> _DOCUMENT EXTRACT_:
..............................

From the early days of electricity as a viable form of energy, electric motors have consisted of a significant portion of the electrical load. Today, electric motors exist in almost every institutional and commercial facility.
And with the ever-growing pressure to cut energy use to lower costs, maintenance and engineering managers must examine the role of motors in overall facility energy efficiency. Simply installing energy-efficient motors is not enough because an energy-efficient motor can cost 25-30 percent more than a regular motor. Managers will only be able to achieve real, long-term savings by specifying the right motor for the application and devoting resources to motor testing and maintenance.
Electric motors fall into two main groups based on input power. They can be powered by direct current (DC) or alternating current (AC).
DC motors usually are used for controls and other specialized applications. Most motors are powered either by three-phase or single-phase AC, which can be either synchronous and induction.
Synchronous motors run at a constant speed that is identical to the incoming power frequency. They are more complicated and more expensive to build and so tend to be used only in specialized applications where one exact speed is critical.

..............................

> _PROVIDED DATA_:
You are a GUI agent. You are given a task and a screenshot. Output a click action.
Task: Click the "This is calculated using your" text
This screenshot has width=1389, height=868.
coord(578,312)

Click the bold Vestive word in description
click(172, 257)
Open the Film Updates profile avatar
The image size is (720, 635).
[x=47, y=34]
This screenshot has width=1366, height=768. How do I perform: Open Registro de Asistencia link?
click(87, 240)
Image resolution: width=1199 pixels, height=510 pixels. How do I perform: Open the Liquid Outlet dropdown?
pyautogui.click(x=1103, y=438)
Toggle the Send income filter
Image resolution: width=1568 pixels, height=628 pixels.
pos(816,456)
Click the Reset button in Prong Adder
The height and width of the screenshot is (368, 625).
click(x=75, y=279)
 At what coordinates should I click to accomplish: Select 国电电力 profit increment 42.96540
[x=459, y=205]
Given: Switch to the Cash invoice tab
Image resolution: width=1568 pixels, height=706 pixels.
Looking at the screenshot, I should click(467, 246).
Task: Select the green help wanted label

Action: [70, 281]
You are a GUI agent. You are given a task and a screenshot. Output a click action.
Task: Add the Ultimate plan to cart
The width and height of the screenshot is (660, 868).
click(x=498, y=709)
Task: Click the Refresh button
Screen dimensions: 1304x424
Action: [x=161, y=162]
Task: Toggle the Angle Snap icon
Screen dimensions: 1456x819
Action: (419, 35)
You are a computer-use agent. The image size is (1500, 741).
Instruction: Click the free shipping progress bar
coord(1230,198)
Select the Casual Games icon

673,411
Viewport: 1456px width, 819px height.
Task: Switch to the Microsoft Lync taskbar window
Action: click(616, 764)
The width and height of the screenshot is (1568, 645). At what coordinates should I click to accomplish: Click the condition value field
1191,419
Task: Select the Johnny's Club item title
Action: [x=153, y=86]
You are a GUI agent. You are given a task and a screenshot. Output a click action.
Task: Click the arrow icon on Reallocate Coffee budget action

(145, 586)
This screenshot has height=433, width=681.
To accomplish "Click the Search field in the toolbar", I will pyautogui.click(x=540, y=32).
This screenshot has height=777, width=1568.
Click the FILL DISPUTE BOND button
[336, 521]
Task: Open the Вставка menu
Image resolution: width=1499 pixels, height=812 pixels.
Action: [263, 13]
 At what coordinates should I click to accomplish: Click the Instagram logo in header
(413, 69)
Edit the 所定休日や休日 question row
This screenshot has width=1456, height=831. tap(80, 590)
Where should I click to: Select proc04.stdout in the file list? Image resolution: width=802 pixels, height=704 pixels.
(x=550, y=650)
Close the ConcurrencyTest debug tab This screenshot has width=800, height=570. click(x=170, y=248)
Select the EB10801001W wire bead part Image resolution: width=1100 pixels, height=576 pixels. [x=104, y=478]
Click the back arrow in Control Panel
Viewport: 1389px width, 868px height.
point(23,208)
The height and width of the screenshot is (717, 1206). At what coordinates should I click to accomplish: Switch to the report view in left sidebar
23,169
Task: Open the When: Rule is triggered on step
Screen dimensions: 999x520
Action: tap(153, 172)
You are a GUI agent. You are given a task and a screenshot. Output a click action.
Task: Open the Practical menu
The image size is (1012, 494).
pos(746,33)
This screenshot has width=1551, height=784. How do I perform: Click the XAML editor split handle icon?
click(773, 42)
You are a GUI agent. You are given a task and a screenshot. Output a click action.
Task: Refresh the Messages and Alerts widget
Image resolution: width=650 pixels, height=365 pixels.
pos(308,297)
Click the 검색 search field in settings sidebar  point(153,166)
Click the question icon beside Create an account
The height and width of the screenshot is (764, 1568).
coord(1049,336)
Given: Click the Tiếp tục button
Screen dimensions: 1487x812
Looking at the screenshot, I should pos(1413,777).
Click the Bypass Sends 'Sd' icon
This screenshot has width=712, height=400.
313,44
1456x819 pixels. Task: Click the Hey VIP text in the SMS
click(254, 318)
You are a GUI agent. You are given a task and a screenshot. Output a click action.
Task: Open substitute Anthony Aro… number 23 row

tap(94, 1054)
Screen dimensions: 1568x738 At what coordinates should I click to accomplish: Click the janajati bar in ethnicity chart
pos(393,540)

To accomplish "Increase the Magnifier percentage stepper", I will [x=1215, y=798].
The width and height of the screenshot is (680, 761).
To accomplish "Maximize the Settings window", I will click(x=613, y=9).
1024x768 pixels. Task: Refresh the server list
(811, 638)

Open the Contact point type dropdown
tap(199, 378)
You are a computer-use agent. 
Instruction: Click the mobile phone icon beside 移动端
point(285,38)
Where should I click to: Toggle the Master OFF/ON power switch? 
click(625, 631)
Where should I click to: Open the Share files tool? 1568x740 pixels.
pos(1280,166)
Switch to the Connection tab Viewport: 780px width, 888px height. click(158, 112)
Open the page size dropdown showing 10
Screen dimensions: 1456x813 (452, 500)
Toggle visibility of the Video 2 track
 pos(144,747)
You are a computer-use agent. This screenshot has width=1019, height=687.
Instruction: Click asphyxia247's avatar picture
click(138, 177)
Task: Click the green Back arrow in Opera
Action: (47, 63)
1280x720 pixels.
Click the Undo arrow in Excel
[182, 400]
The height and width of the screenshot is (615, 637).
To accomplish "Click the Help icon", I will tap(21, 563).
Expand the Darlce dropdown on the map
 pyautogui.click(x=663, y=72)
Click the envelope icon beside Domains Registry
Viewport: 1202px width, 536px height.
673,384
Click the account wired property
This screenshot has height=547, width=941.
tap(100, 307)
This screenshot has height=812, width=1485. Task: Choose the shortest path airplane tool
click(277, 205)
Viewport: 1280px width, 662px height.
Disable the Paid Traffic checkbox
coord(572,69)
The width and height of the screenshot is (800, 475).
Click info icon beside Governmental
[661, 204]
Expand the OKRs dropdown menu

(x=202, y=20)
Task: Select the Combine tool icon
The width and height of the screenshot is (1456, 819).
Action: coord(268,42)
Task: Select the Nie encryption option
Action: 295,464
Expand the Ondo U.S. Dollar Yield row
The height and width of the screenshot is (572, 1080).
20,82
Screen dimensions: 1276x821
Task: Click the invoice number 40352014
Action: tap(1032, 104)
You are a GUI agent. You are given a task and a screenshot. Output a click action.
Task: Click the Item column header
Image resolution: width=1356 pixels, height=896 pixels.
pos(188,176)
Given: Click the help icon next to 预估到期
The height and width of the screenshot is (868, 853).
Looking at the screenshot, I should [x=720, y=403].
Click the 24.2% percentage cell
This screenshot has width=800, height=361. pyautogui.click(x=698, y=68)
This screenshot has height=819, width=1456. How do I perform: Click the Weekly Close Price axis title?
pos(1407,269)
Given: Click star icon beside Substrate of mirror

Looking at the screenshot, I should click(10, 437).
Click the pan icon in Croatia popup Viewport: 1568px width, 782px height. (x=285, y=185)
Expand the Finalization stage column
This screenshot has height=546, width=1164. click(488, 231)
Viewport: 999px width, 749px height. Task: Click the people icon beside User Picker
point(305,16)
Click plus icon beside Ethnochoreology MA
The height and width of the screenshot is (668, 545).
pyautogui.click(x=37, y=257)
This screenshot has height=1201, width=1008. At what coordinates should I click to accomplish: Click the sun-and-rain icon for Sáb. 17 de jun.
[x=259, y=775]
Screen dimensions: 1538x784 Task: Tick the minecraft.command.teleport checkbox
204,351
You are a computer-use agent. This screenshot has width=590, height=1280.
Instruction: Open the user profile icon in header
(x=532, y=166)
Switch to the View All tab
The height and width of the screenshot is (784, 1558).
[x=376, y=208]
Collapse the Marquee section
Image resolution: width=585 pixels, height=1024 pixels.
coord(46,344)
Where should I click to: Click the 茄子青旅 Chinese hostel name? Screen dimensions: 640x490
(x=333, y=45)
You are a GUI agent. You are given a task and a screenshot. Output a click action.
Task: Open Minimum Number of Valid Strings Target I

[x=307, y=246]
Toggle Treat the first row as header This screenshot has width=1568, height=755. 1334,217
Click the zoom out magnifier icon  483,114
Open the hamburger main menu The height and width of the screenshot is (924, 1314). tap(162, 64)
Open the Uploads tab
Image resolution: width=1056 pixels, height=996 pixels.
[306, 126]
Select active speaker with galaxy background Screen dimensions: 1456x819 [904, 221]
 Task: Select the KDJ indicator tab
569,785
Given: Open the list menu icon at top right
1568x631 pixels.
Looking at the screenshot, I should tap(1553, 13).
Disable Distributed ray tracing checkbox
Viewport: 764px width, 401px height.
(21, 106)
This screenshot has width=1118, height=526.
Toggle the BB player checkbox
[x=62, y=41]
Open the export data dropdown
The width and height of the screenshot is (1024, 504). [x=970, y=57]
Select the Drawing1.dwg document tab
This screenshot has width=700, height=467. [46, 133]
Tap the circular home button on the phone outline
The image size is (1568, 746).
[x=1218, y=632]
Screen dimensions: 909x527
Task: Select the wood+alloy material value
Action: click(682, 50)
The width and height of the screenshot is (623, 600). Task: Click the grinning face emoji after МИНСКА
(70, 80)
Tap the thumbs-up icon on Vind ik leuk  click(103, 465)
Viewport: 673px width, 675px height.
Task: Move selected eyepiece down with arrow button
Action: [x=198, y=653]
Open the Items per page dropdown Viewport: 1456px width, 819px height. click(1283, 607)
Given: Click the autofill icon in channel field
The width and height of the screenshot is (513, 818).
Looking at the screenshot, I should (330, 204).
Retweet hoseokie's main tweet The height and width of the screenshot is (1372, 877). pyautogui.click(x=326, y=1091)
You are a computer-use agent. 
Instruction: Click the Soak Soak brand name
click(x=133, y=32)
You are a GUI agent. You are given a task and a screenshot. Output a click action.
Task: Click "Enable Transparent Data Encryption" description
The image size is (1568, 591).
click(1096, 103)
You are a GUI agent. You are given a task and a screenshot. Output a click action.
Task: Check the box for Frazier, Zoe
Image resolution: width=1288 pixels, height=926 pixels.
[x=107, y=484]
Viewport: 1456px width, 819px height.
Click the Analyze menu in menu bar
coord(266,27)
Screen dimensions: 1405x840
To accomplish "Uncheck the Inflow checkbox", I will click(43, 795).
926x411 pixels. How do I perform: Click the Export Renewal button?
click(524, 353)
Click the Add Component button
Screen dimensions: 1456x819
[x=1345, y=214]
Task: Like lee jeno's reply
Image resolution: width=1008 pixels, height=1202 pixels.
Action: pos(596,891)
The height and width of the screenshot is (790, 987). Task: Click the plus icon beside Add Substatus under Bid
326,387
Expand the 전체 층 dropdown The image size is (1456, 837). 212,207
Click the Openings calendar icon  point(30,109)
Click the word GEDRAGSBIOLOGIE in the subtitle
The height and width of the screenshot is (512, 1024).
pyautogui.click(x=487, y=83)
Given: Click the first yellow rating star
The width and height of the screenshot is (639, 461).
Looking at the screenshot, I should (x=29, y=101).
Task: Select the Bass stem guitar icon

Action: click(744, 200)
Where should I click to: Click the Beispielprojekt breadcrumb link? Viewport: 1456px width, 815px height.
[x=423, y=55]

..............................

> _SHORT TASK 1_: Copy word for word the passage of the electric motors text starting at "And with the" and ending at "alternating current (AC).".
> _SHORT TASK 2_: According to the electric motors text, how much more can an energy-efficient motor cost than a regular motor?

> _COMPLETE RESPONSE 1_:
And with the ever-growing pressure to cut energy use to lower costs, maintenance and engineering managers must examine the role of motors in overall facility energy efficiency. Simply installing energy-efficient motors is not enough because an energy-efficient motor can cost 25-30 percent more than a regular motor. Managers will only be able to achieve real, long-term savings by specifying the right motor for the application and devoting resources to motor testing and maintenance.
Electric motors fall into two main groups based on input power. They can be powered by direct current (DC) or alternating current (AC).

> _COMPLETE RESPONSE 2_: 25-30 percent more